Dit soort voorbeelden onderstrepen de noodzaak van modernisering van het huidige toezicht van de overheid. Het blijkt niet effectief om als overheid sec te vertrouwen op de juiste aangifte van een burger of op een rapport over de veiligheid van een bedrijf. Als in het administratieve proces alle seinen op groen staan, betekent dat nog niet dat de veiligheid of rechtmatigheid gegarandeerd is. De overheid handelt te vaak op basis van een papieren (of digitale) schijnwerkelijkheid.
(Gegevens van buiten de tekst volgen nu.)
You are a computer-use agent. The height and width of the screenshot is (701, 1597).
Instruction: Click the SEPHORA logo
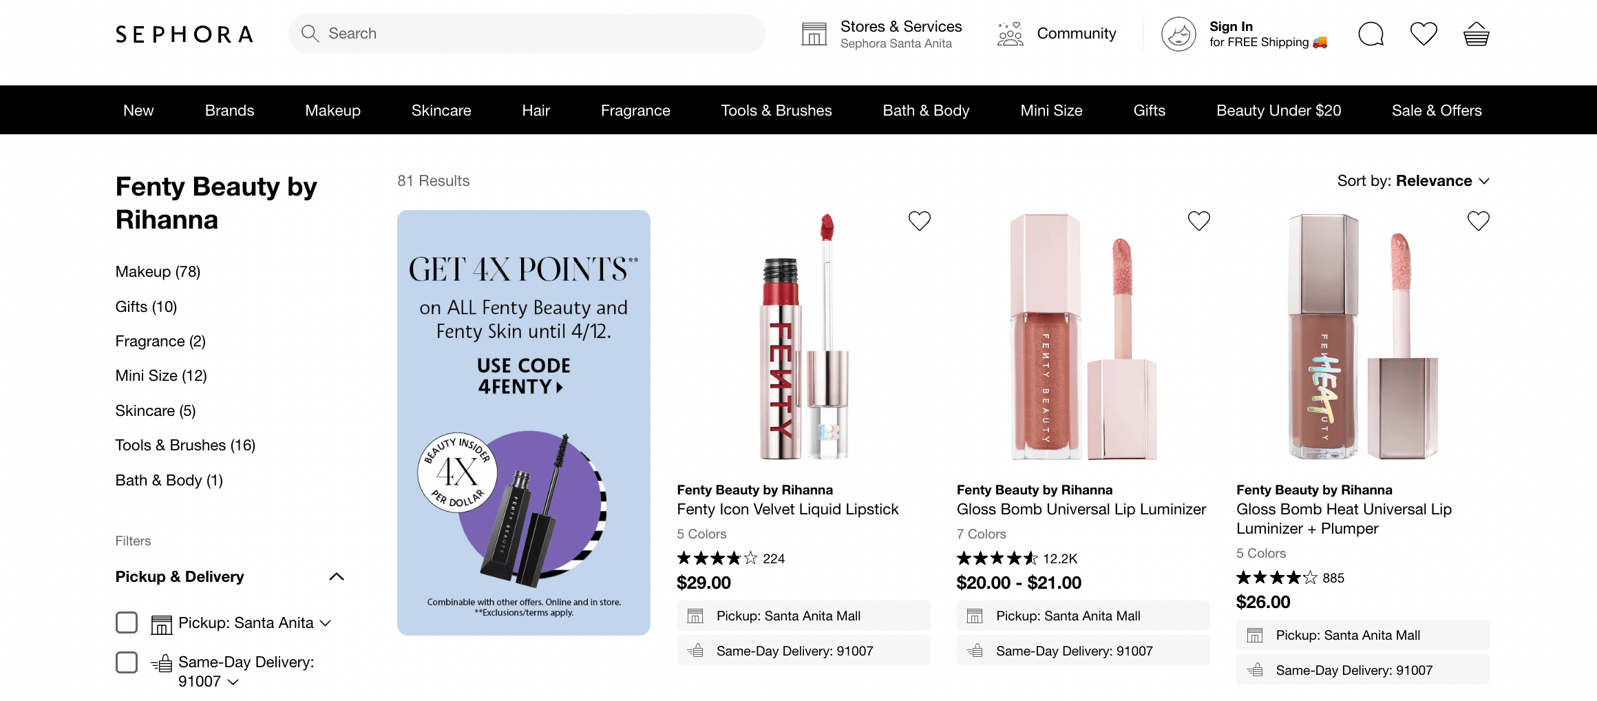click(x=183, y=34)
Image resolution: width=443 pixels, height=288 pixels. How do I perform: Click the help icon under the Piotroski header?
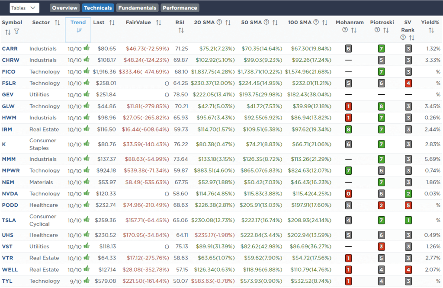click(376, 29)
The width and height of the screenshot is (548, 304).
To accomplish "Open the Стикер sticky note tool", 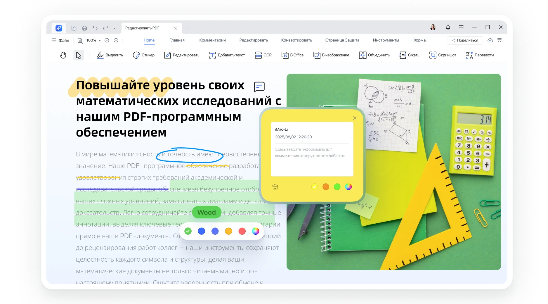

We zien een parallel met fraudebestrijding. Er ontstaan steeds geraffineerdere fraudevormen waarbij het voor de toezichthouder administratief lijkt dat elke transactie of gebeurtenis op zichzelf rechtmatig is. Pas bij controles of inspecties achteraf, waarbij meer data worden vergeleken en contra-informatie wordt geraadpleegd, blijkt dat er sprake was van een samenstel van handelingen (samenspanning) in een keten die tot doel hadden de overheid te benadelen.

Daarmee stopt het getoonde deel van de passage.